• [ACTIVITY]:
Each line below from the one containing "OwnSurvey (195, 762)" through the one containing "Enter Survey (195, 268)" should be output exactly as it stands, and no other line should appear.

• [DATA IN THIS EXERCISE]:
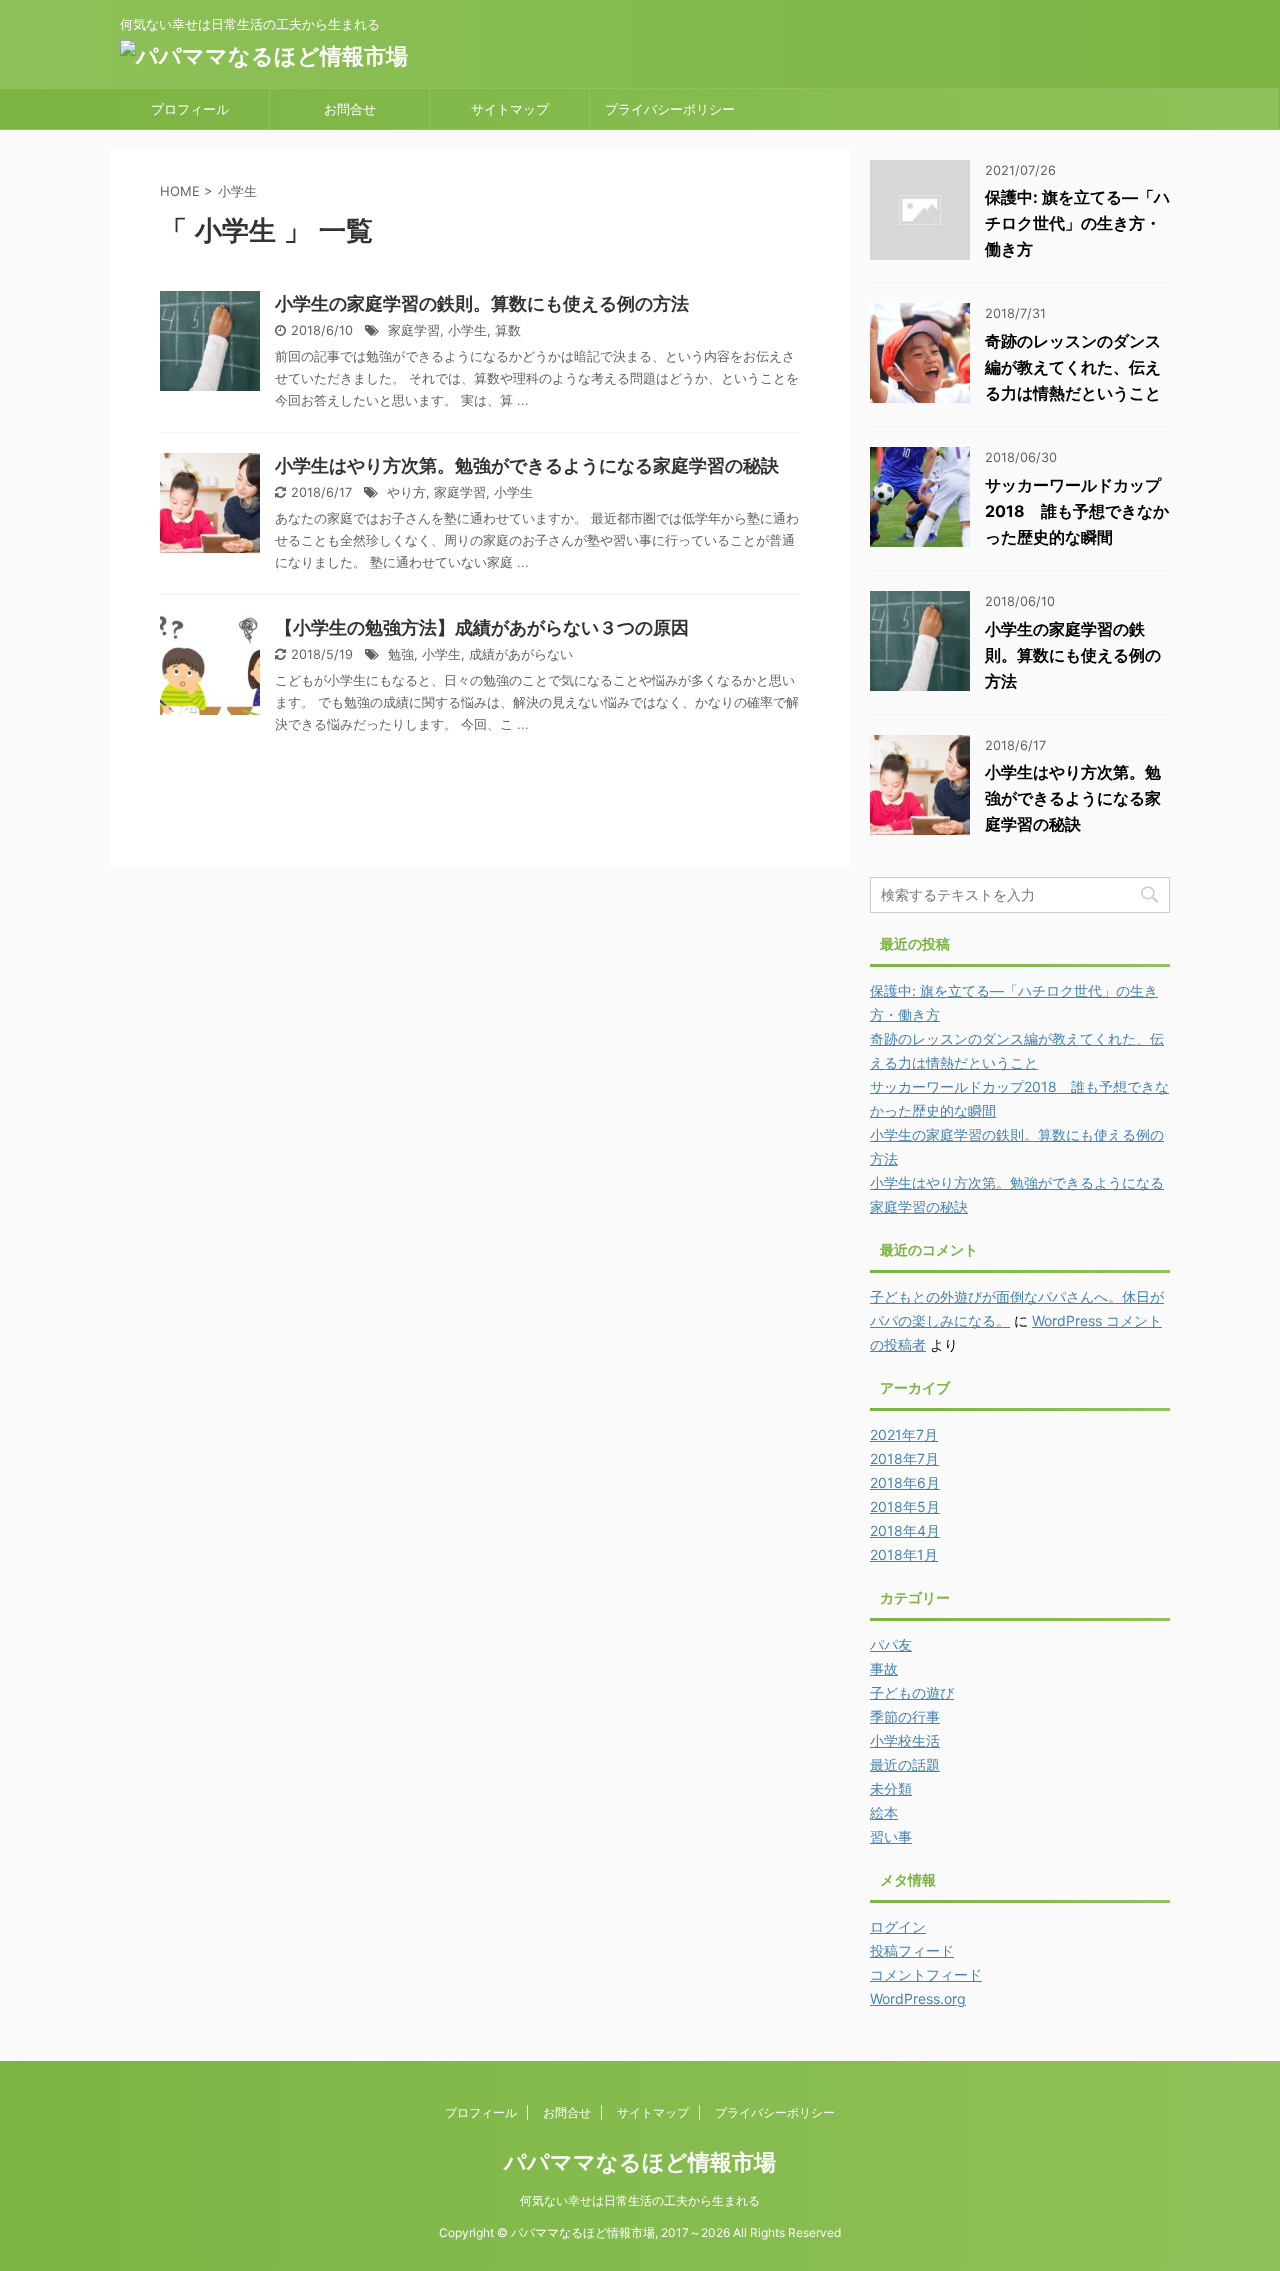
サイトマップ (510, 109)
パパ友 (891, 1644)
...
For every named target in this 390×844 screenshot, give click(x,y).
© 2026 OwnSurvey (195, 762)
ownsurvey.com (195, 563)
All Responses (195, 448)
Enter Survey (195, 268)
* * *
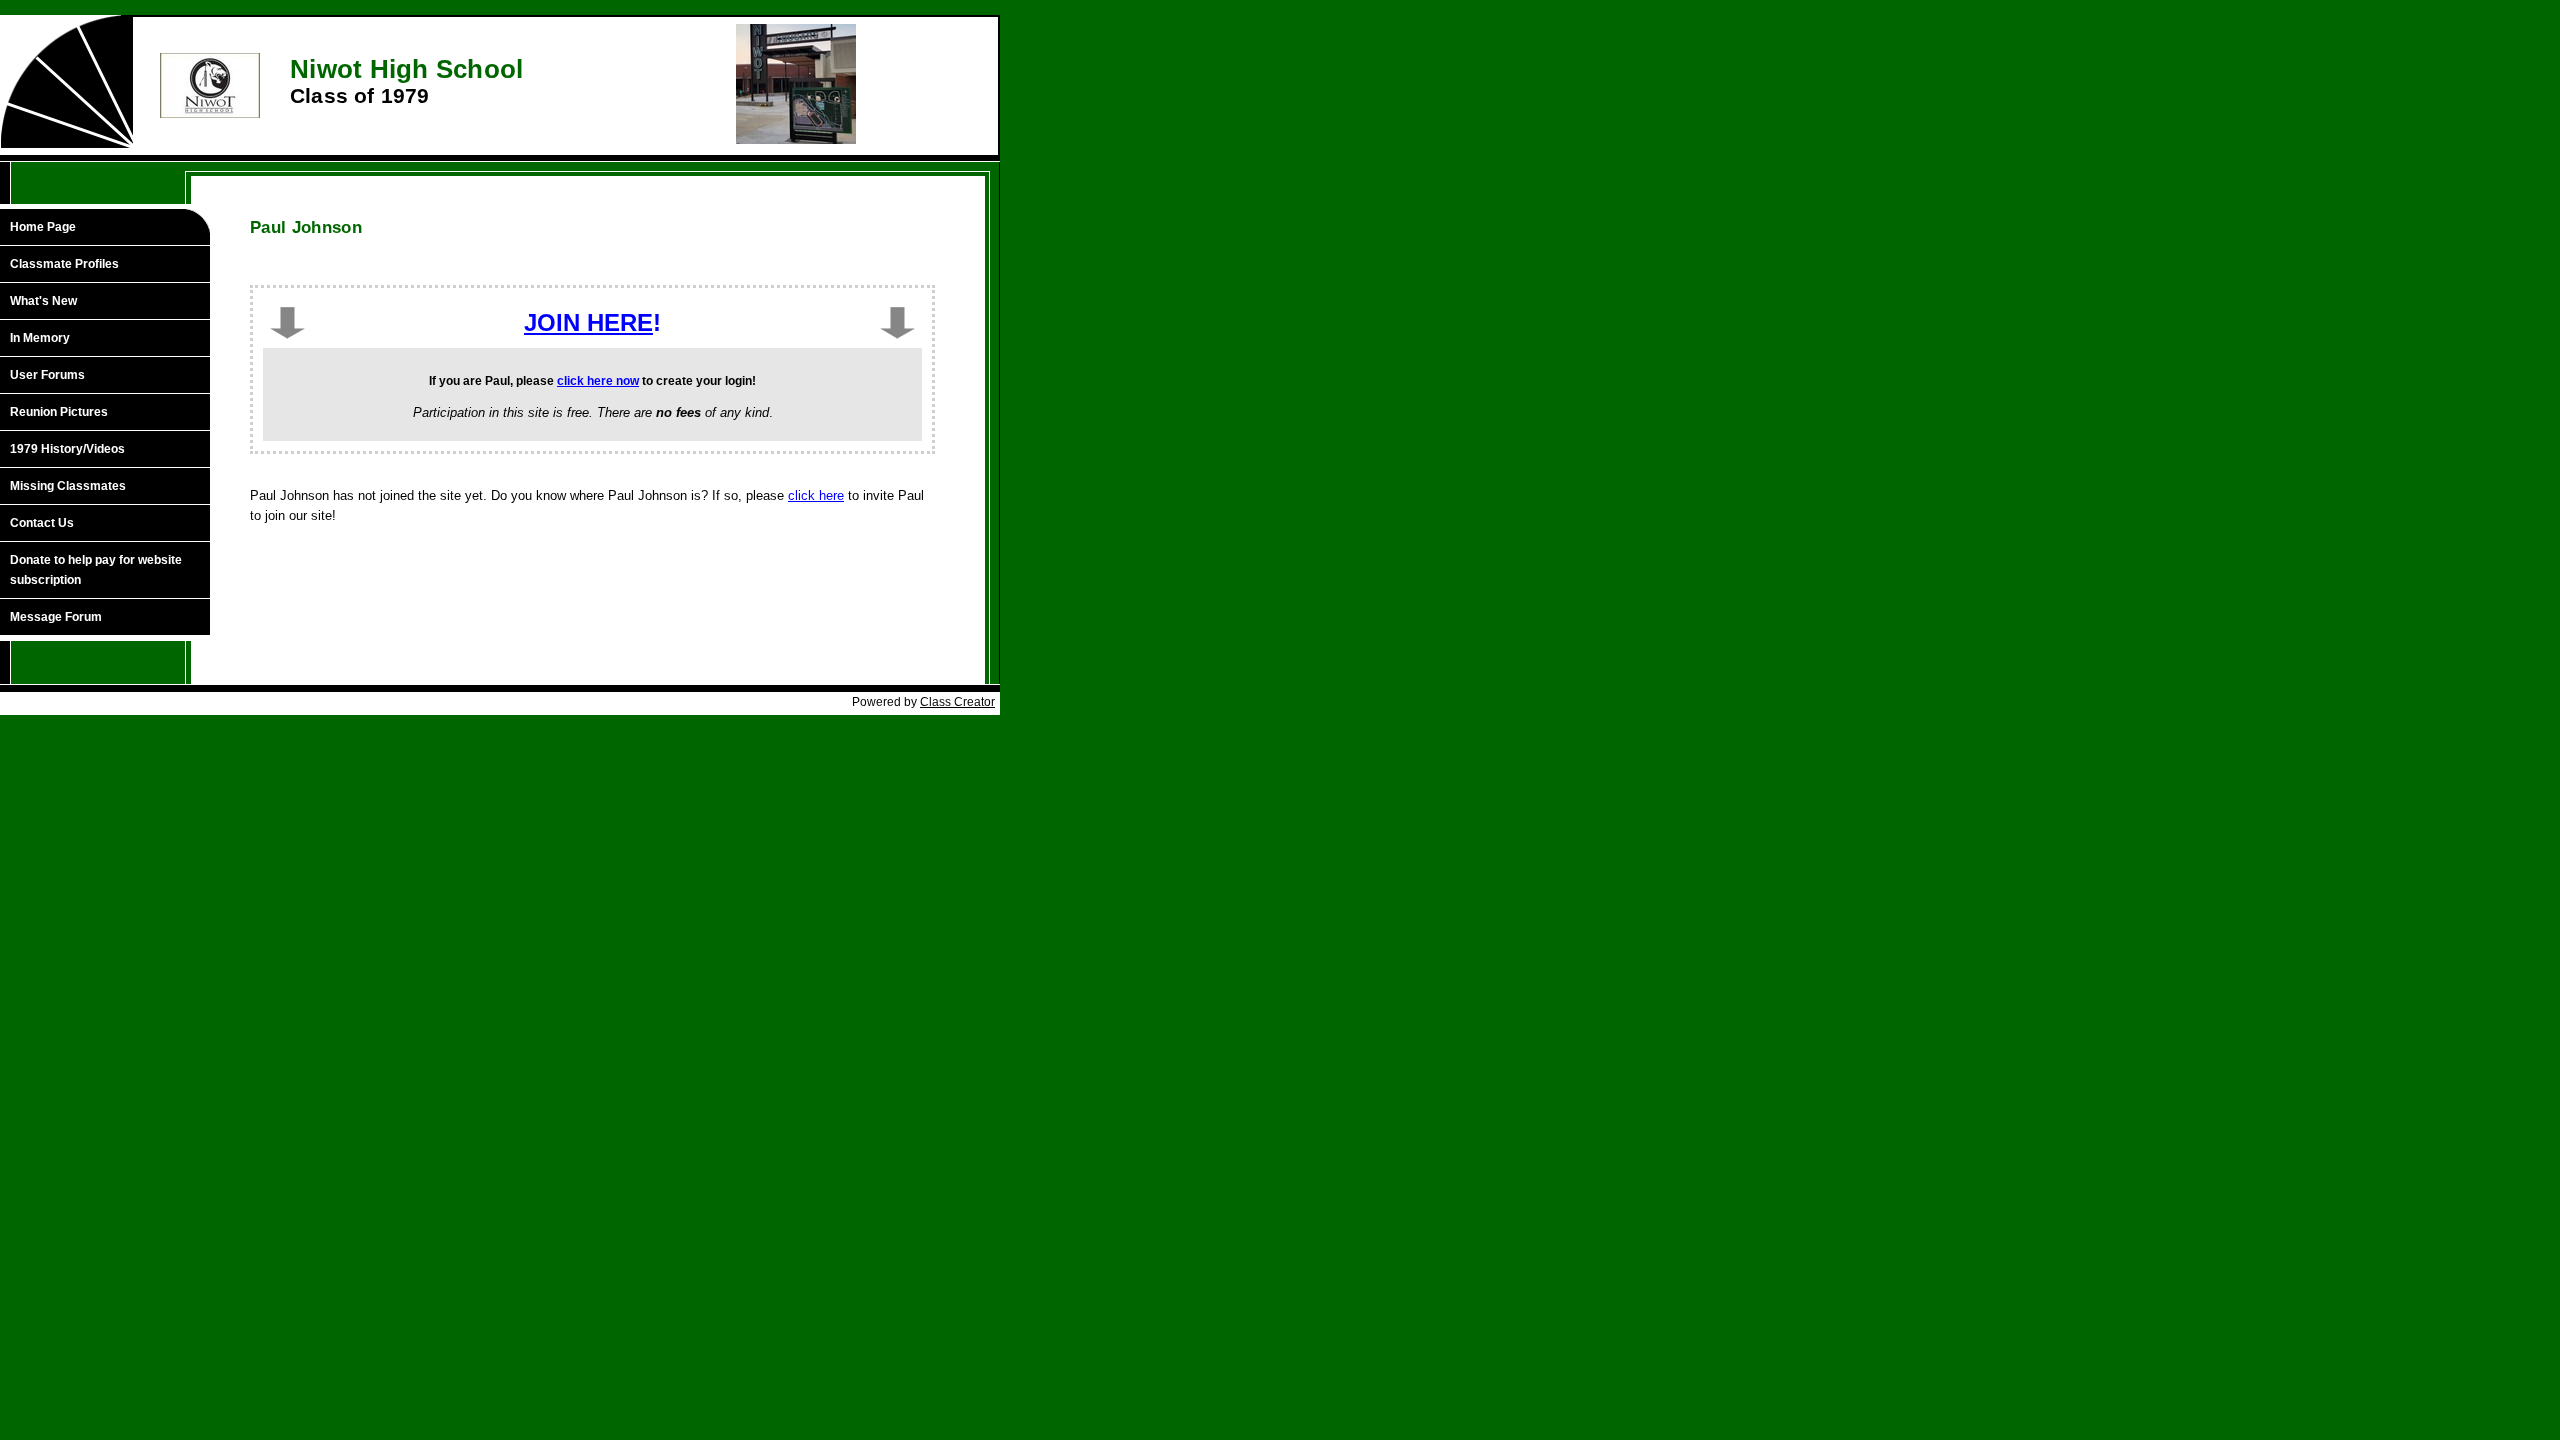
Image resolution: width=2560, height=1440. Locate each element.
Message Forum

• [ANSWER AREA]:
© 2026 OwnSurvey (195, 762)
ownsurvey.com (195, 563)
All Responses (195, 448)
Enter Survey (195, 268)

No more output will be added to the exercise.